I assume you're talking about the 4.2 BSD compiler since your machine
prompts with '4.2 BSD UNIX (oslo-vax)' when I telnet to it...  There
are a few things you should know about f77 performance:

 +	The distributed f77 compiler is a mess.  I have installed > 50
	bug fixes in the compiler since I got it a year or so ago.
	Some of these fixes and some minor performance enhancements
	have been posted to the net.

 +	The performance of f77 routines which don't use I/O or math
	functions is reasonable if the optimizer is enabled when you
	compile.  Reasonable means within 10-20% of code compiled under
	VMS Fortran.  Optimized f77 code can run twice as fast or
	faster than unoptimized code.

 +	I/O is slow.  Formatted I/O is beastly, although that is partly
	due to the nature of the problem.  Unformatted I/O will get a
	big boost when the new Berkeley C library appears, because the
	limiting factor currently is the speed of fread() and
	fwrite().  For large writes, the improvement is amazing: on the
	order of 10 times faster.  The new fread() and fwrite() have
	essentially the same modifications as the System V r2
	versions.  Not much can be done to help until the next
	release, though...

 +	The portable math library is slow.  Any program that calls it
	loses horribly compared to the same program compiled with the
	very nice math library on VMS.  The speed of math functions can
	be approximately doubled by using the 'native math library'
	(/usr/lib/libnm.a).  Unfortunately both of these libraries do
	all of their computations in double precision, another major
	lose.  I have spent some time recently hacking at f77 to use a
	new single-precision library sqrt() from Berkeley and have
	found that at least one benchmark runs 5.5 times faster when it
	uses the enhanced single-precision native sqrt() instead of the
	portable math library sqrt().  There is some hope that these
	hacks will find their way into f77 in the next Berkeley
	distribution.

I distribute f77 fixes via ftp to ARPAnet sites; contact me by mail if
you want a set.  I have been providing tapes to the occasional
desperate person without ARPAnet access but as my boss reminds me on a
regular basis, no one is paying me (or him) for the work I do on the
f77 (or C!) compilers.  This is also my excuse for the fact that the
production of bug fixes and bug reports is irregular at best...  If
it's any reassurance, most of the work that I have done, together with
work from numerous other people who have contributed to the current
version of the compiler, will be incorporated in the next Berkeley
release.

	What about C? Would C-coded programs increase performance
	significantly?

It depends on the nature of the program.  Some programs will benefit
vastly, others less so, and if you fail to optimize your C by hand then
you can certainly do much worse than f77.  f77 does the job of
allocating register variables, moving invariant code out of loops,
finding common subexpressions and so on automatically, but programmers
must do these things to a C program themselves (with most current C
compilers).  C loses badly for applications which require
single-precision floating point, a problem which the ANSI C committee
is addressing.  It's a difficult decision to make and it can depend a
lot on issues other than raw compute speed, such as portability,
programmer productivity and so on.

Hope this helps,

Donn Seeley    University of Utah CS Dept    donn@utah-cs.arpa
40 46' 6"N 111 50' 34"W    (801) 581-5668    decvax!utah-cs!donn

mikem@uwstat.UUCP (11/30/84)

> 
> 	 A user on our VAX-11/780 are running performance-tests on
> 	 different machines.
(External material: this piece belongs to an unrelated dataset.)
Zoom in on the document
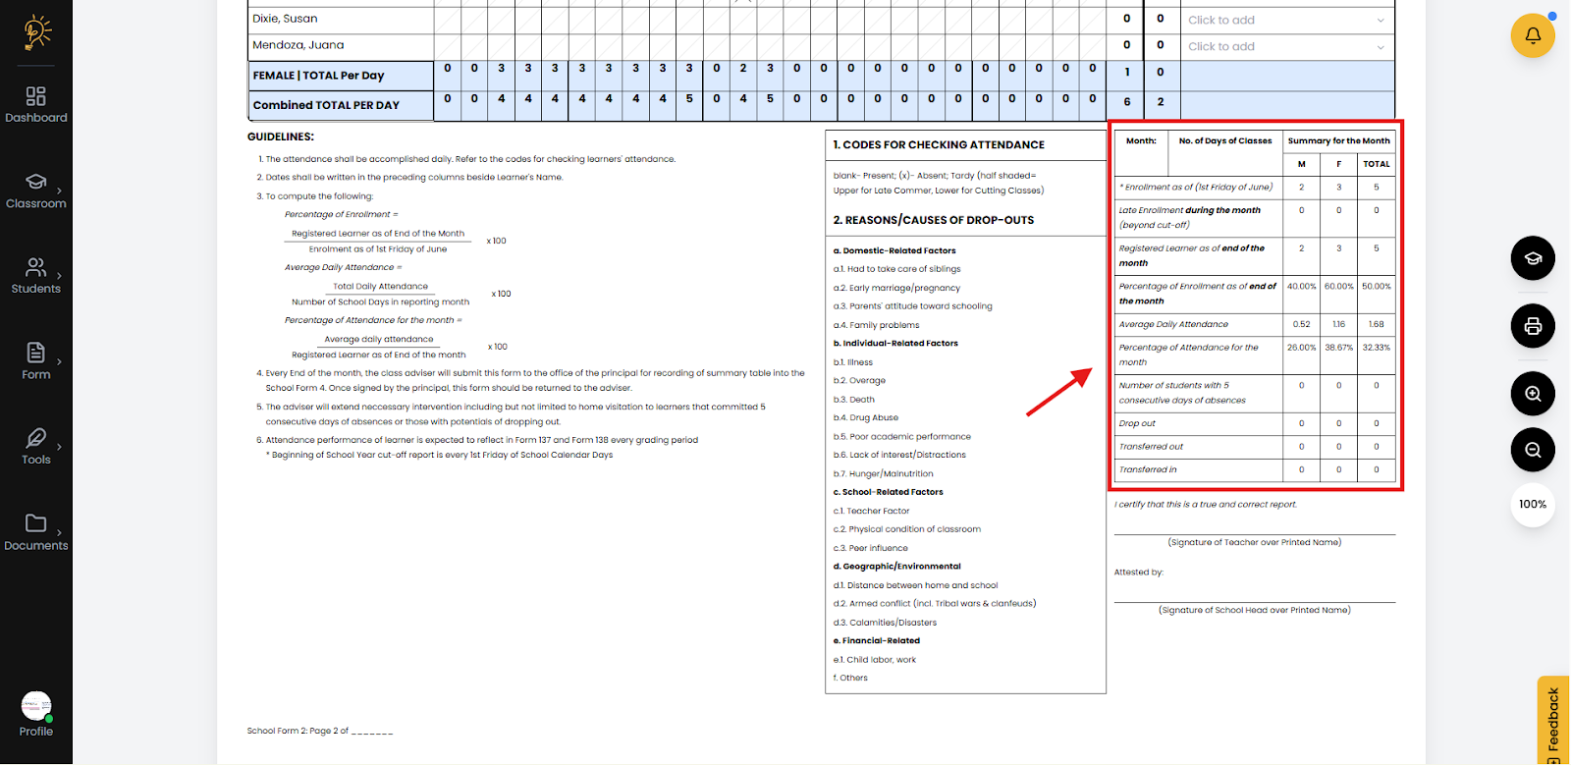The height and width of the screenshot is (765, 1571). (x=1532, y=394)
The program is aprox. 7000 lines of
> 	 FORTRAN. The performance on the 780 is only 0.75 of a 750
> 	 running VMS. The comparison was done between computer-bound
> 	 parts of the program. When it comes to I/O it's even worse.

I don't know about the i-o, but compute times could easily be like this
if one machine had a Floating Point Unit and the other did not.  My
limited timings indicate that with FPA units, a 750 and 780 are about
equivalent on floating point intensive code.

-- 

Mike Meyer --  Phone (608) 262-1157

EASY ARPA:	mikem@statistics
CORRECT ARPA:	mikem@wisc-stat.arpa
UUCP	...!{allegra,ihnp4,seismo,ucbvax,
	     pyr_chi,heurikon,uwm-evax}!uwvax!uwstat!mikem